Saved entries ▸
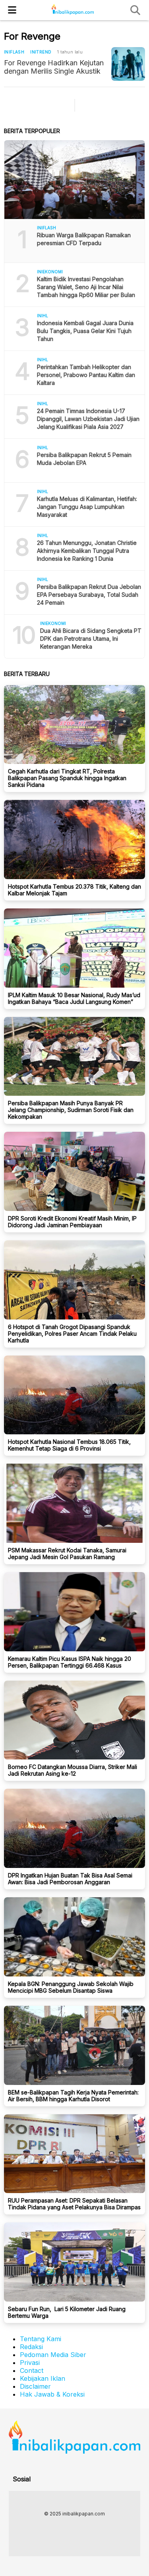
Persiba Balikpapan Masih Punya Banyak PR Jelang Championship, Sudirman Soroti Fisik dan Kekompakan (71, 1110)
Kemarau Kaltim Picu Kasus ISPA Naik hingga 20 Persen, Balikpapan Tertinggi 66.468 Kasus (69, 1662)
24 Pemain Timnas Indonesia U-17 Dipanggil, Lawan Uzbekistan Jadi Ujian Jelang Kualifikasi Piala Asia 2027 (88, 418)
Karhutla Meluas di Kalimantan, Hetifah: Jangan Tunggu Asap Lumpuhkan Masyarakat (87, 506)
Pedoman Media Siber (53, 2355)
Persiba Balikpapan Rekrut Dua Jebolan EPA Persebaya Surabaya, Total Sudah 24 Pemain (89, 594)
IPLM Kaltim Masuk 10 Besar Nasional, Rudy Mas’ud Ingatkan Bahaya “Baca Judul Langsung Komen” (74, 998)
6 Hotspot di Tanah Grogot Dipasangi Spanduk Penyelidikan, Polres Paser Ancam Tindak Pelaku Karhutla (72, 1333)
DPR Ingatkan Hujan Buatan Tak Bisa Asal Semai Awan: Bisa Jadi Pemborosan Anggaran (70, 1878)
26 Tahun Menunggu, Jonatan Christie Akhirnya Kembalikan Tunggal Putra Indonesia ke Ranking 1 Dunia (87, 550)
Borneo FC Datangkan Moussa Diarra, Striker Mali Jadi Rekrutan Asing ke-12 (72, 1770)
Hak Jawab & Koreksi (52, 2394)
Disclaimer (35, 2386)
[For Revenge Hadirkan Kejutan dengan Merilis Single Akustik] (128, 64)
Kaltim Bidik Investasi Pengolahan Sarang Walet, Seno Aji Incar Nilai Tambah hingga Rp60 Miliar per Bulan (86, 287)
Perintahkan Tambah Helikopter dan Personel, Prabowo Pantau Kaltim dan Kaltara (86, 375)
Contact (31, 2370)
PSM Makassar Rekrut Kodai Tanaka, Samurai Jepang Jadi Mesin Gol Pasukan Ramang (67, 1553)
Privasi (30, 2363)
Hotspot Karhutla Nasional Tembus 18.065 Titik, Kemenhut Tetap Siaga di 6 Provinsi (69, 1445)
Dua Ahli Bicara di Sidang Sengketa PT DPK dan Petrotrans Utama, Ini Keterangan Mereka (90, 638)
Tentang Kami (40, 2339)
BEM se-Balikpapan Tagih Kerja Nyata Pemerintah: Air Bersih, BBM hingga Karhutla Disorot (73, 2095)
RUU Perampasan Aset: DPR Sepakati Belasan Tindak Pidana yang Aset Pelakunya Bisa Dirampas (74, 2203)
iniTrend (40, 52)
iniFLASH (14, 52)
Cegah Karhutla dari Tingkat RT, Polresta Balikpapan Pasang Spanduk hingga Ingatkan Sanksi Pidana (67, 778)
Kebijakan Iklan (42, 2378)
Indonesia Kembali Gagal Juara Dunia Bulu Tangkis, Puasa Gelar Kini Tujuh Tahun (85, 331)
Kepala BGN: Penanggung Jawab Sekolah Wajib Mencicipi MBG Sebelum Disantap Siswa (71, 1987)
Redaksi (31, 2347)
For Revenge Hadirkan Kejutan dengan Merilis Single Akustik (54, 67)
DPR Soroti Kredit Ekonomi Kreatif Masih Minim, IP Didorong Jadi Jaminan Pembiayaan (72, 1221)
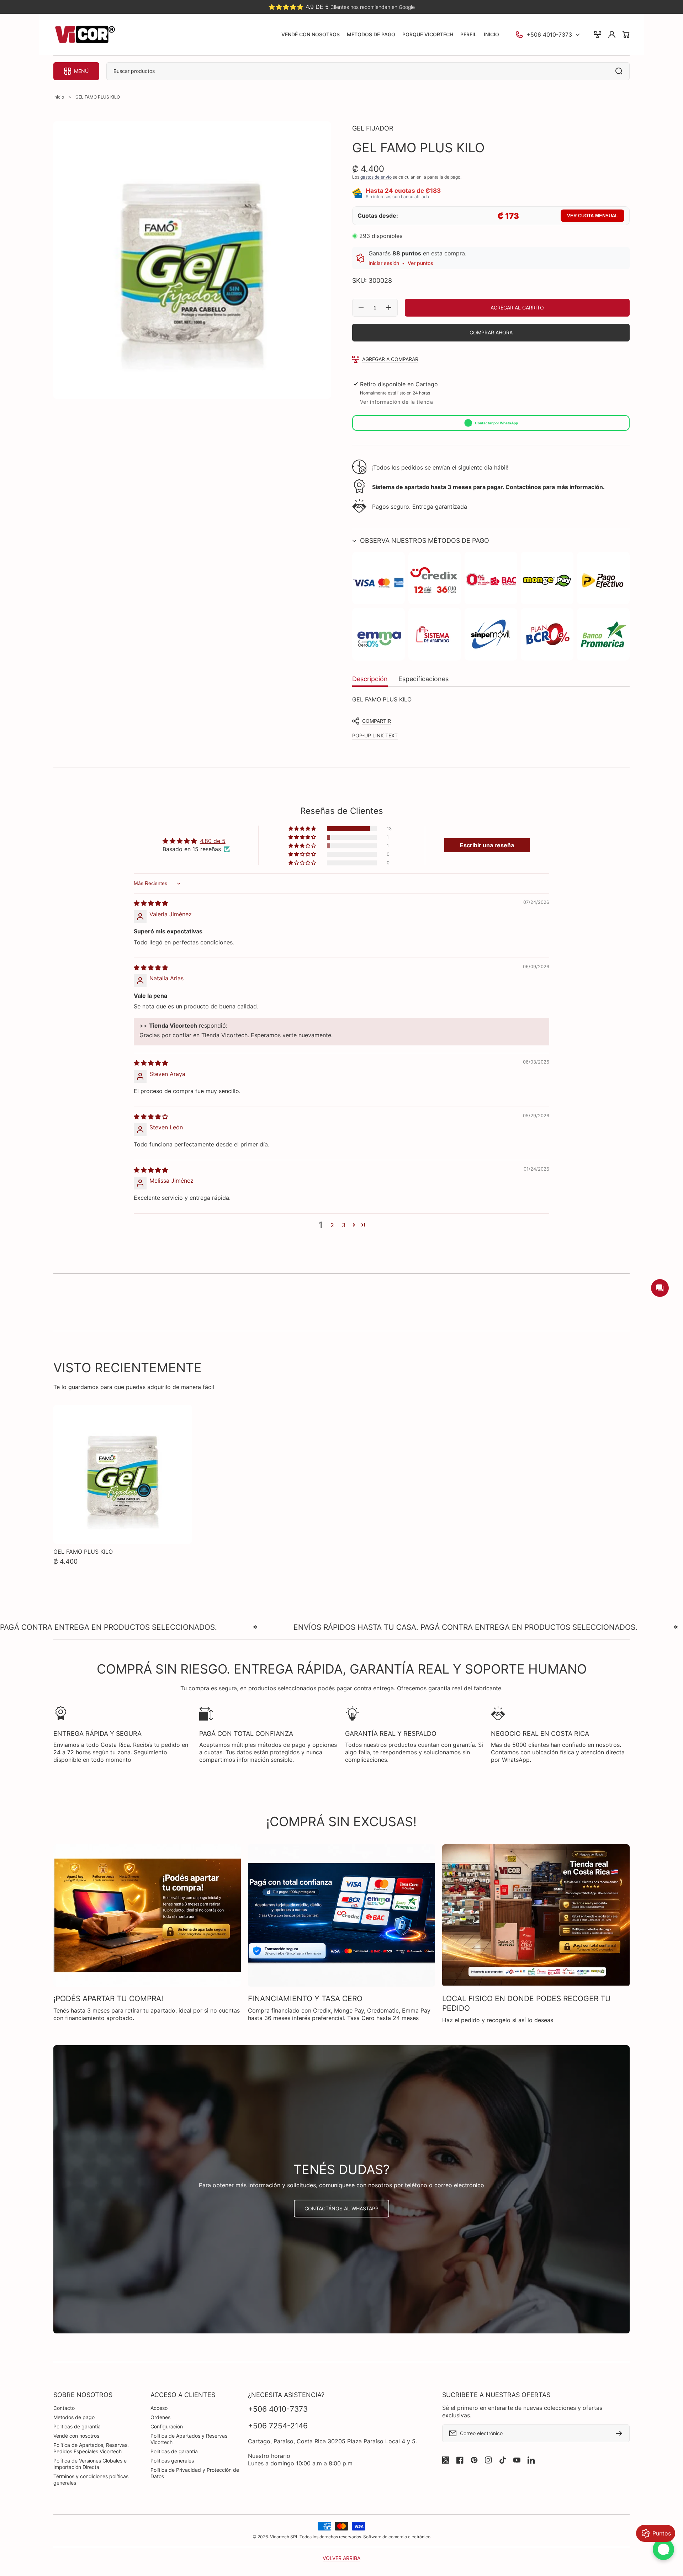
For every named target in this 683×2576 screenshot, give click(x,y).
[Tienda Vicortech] (84, 34)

ABOUT THIS TASK ▸ Lines holding the word "hingga" are the answer; copy each one from the records above.

RESPONSE ▸
Kemarau Kaltim Picu Kasus ISPA Naik hingga 20 Persen, Balikpapan Tertinggi 66.468 Kasus (69, 1662)
Kaltim Bidik Investasi Pengolahan Sarang Walet, Seno Aji Incar Nilai Tambah hingga Rp60 Miliar per Bulan (86, 287)
BEM se-Balikpapan Tagih Kerja Nyata Pemerintah: Air Bersih, BBM hingga Karhutla Disorot (73, 2095)
Cegah Karhutla dari Tingkat RT, Polresta Balikpapan Pasang Spanduk hingga Ingatkan Sanksi Pidana (67, 778)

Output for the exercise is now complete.